Science is more than an institution devoted to the manipulation of the physical world. It also has a function in the formation of consciousness about the political and social world. Science in that sense is part of the general process of education, and the assertions of scientists are the basis for a great deal of the enterprise of forming consciousness. Education in general, and scientific education in particular, is meant not only to make us competent to manipulate the world but also to form our social attitudes. No one saw this more clearly, and was more honest about it, than one of the most conservative political figures in American history, Daniel Webster, who wrote that:
“education is a wise and liberal form of police by which property and life and the peace of society are secured.”

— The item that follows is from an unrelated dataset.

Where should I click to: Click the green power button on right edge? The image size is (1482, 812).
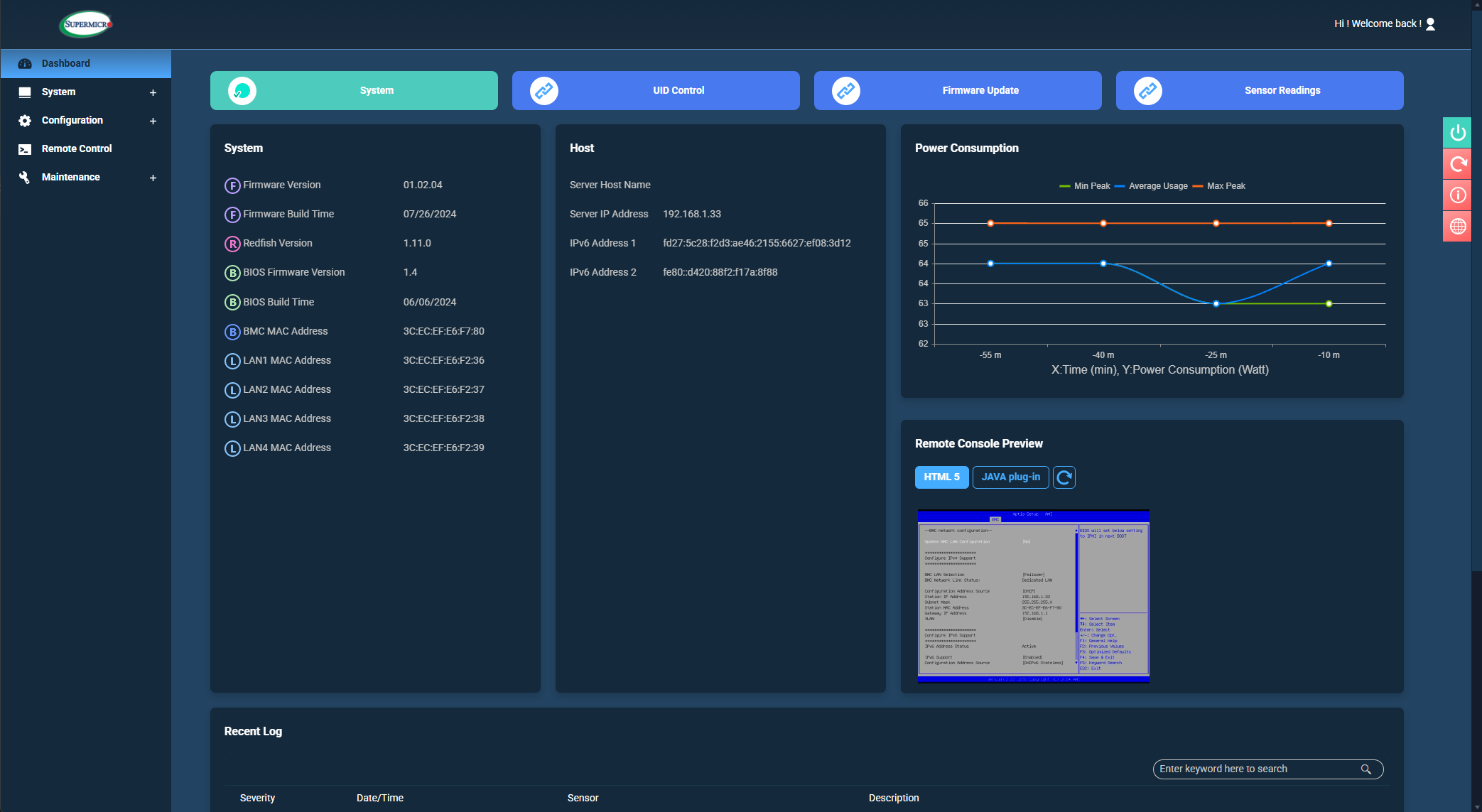(x=1457, y=133)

[the emphasis here is not in the original book…and just to clarify what is perhaps obvious, it would be more precise to say that “miseducation is a cleverly manipulative form of police by which capitalist property relations and the peace of class society are inculcated”]
*Note added, 29/2/16:
Apparently, even using DNA to “prove” innocence is dubious and often fairly arbitrary. A person’s DNA changes – and over a long period can change quite substantially. Which might be a good reason why the “guilty” in prison should also ask for DNA testing.